Write the data out again, character for character, with no images.

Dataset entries
== == ==

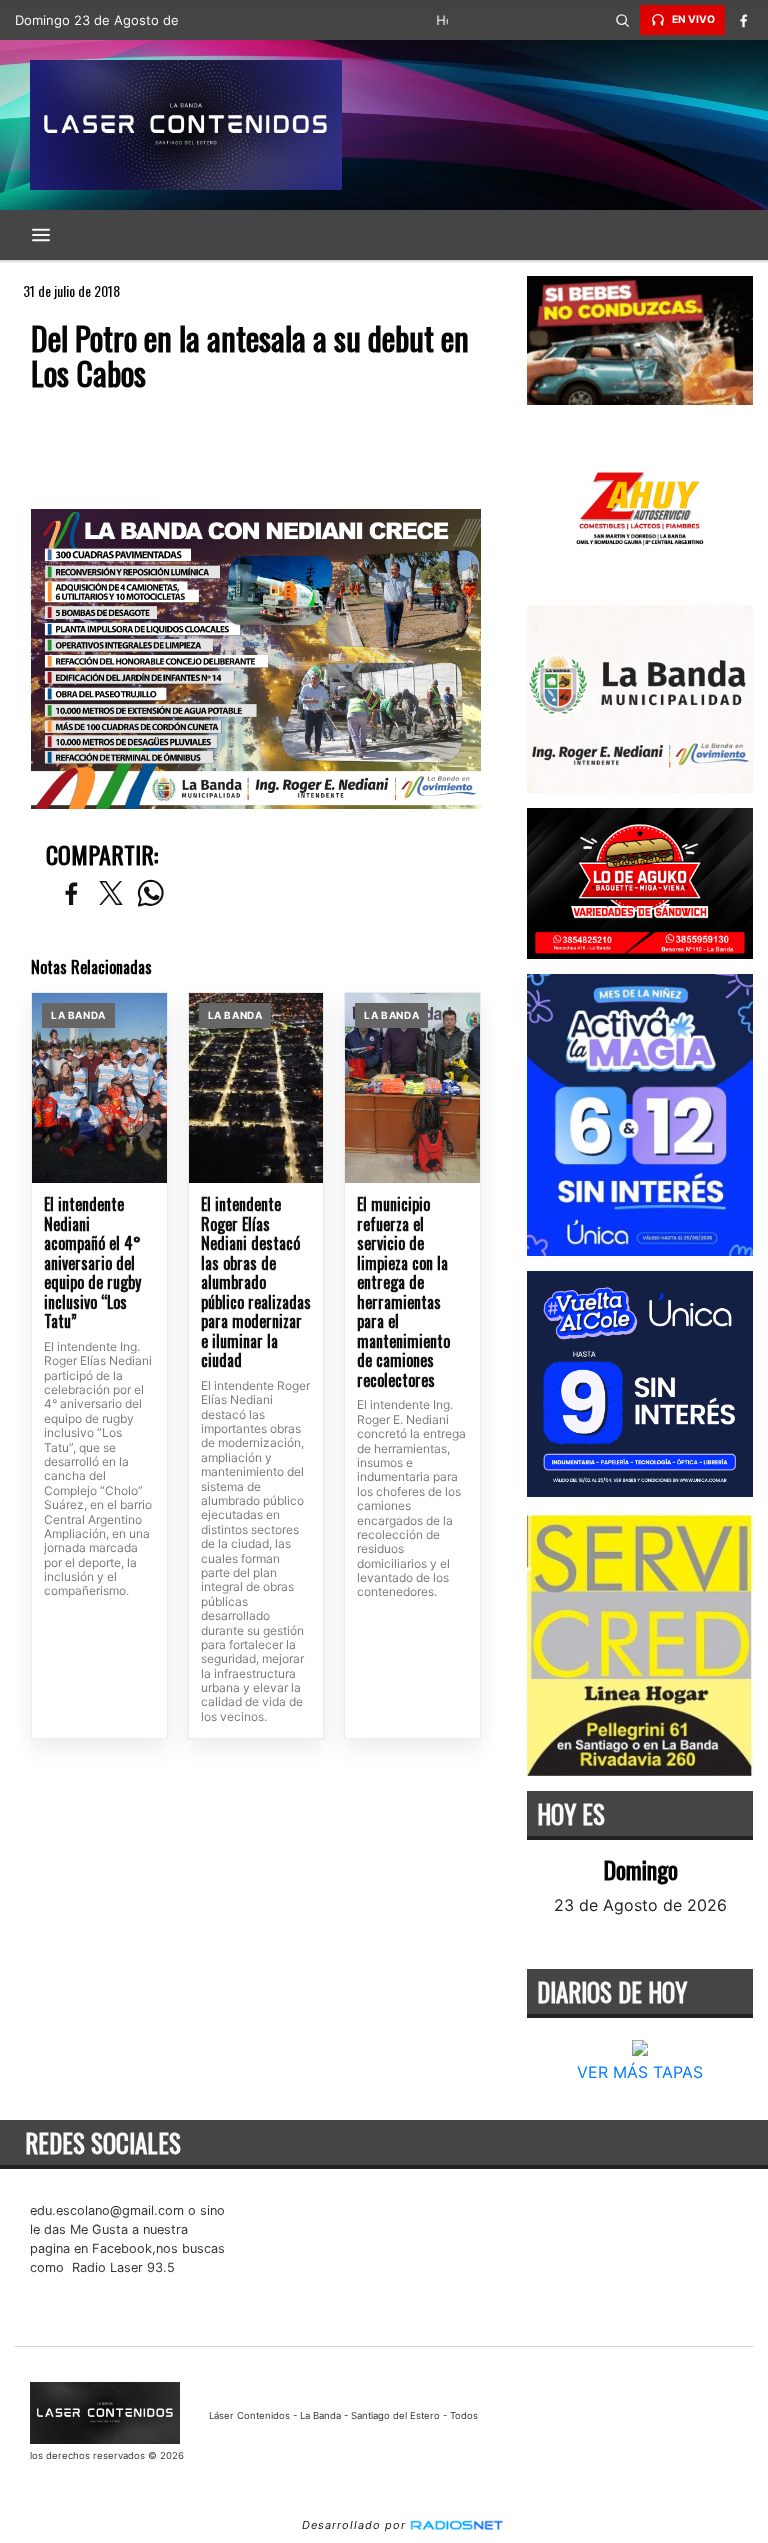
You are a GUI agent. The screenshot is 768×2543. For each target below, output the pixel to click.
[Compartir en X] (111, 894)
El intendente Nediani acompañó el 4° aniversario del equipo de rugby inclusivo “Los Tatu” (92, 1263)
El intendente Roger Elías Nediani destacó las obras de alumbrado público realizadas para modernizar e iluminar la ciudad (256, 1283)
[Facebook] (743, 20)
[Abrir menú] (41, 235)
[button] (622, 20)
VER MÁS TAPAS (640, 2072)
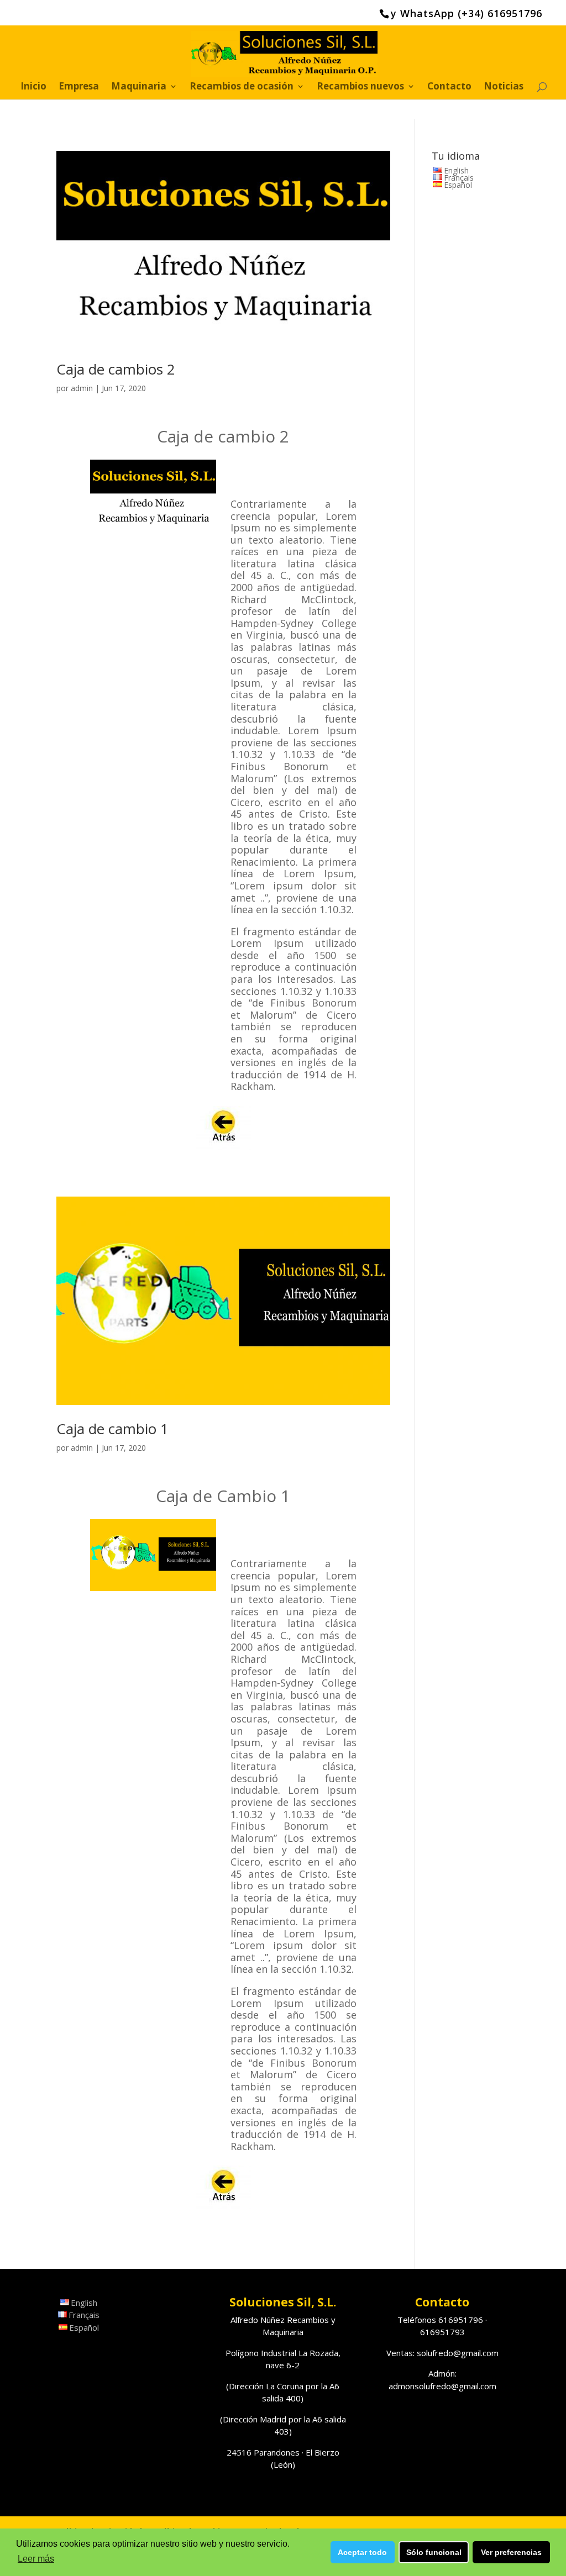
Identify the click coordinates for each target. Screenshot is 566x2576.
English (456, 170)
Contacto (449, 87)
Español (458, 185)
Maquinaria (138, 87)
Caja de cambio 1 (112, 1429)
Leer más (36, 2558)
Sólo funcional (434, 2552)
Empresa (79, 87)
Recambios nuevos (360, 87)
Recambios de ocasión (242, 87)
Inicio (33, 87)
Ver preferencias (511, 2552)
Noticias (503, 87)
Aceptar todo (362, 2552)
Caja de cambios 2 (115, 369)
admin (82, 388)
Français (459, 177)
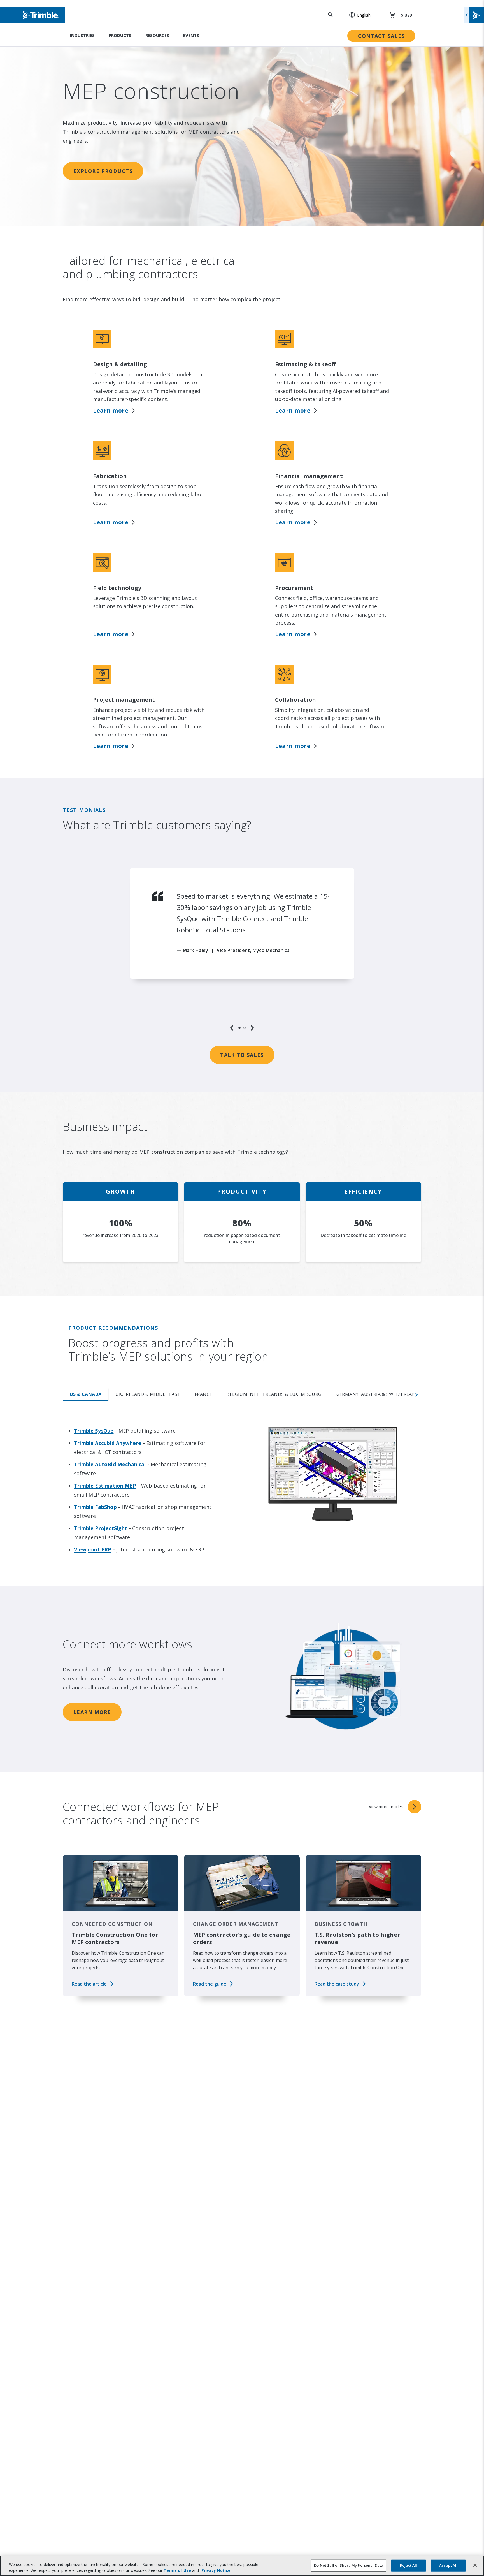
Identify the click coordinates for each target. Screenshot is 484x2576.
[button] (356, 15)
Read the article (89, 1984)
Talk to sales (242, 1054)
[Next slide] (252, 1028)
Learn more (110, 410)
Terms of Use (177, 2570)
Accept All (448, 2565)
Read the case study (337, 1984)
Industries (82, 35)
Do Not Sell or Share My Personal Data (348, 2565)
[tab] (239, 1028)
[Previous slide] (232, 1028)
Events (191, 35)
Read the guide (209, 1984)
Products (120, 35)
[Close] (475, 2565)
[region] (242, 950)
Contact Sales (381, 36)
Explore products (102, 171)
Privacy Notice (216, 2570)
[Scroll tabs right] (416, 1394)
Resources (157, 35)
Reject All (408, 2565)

== == ==

## Expected answer
You are a GUI agent. The screenshot is 768×2543. For each target below, output the pixel to click.
[Compartir en X] (111, 894)
El intendente Nediani acompañó el 4° aniversario del equipo de rugby inclusivo “Los Tatu” (92, 1263)
El intendente Roger Elías Nediani destacó las obras de alumbrado público realizadas para modernizar e iluminar la ciudad (256, 1283)
[Facebook] (743, 20)
[Abrir menú] (41, 235)
[button] (622, 20)
VER MÁS TAPAS (640, 2072)
Identify the click coordinates for each target. Screenshot is 566x2576.
English (456, 170)
Contacto (449, 87)
Español (458, 185)
Maquinaria (138, 87)
Caja de cambio 1 (112, 1429)
Leer más (36, 2558)
Sólo funcional (434, 2552)
Empresa (79, 87)
Recambios nuevos (360, 87)
Recambios de ocasión (242, 87)
Inicio (33, 87)
Ver preferencias (511, 2552)
Noticias (503, 87)
Aceptar todo (362, 2552)
Caja de cambios 2 (115, 369)
admin (82, 388)
Français (459, 177)
Identify the click coordinates for each target. Screenshot is 484x2576.
[button] (356, 15)
Read the article (89, 1984)
Talk to sales (242, 1054)
[Next slide] (252, 1028)
Learn more (110, 410)
Terms of Use (177, 2570)
Accept All (448, 2565)
Read the case study (337, 1984)
Industries (82, 35)
Do Not Sell or Share My Personal Data (348, 2565)
[tab] (239, 1028)
[Previous slide] (232, 1028)
Events (191, 35)
Read the guide (209, 1984)
Products (120, 35)
[Close] (475, 2565)
[region] (242, 950)
Contact Sales (381, 36)
Explore products (102, 171)
Privacy Notice (216, 2570)
[Scroll tabs right] (416, 1394)
Resources (157, 35)
Reject All (408, 2565)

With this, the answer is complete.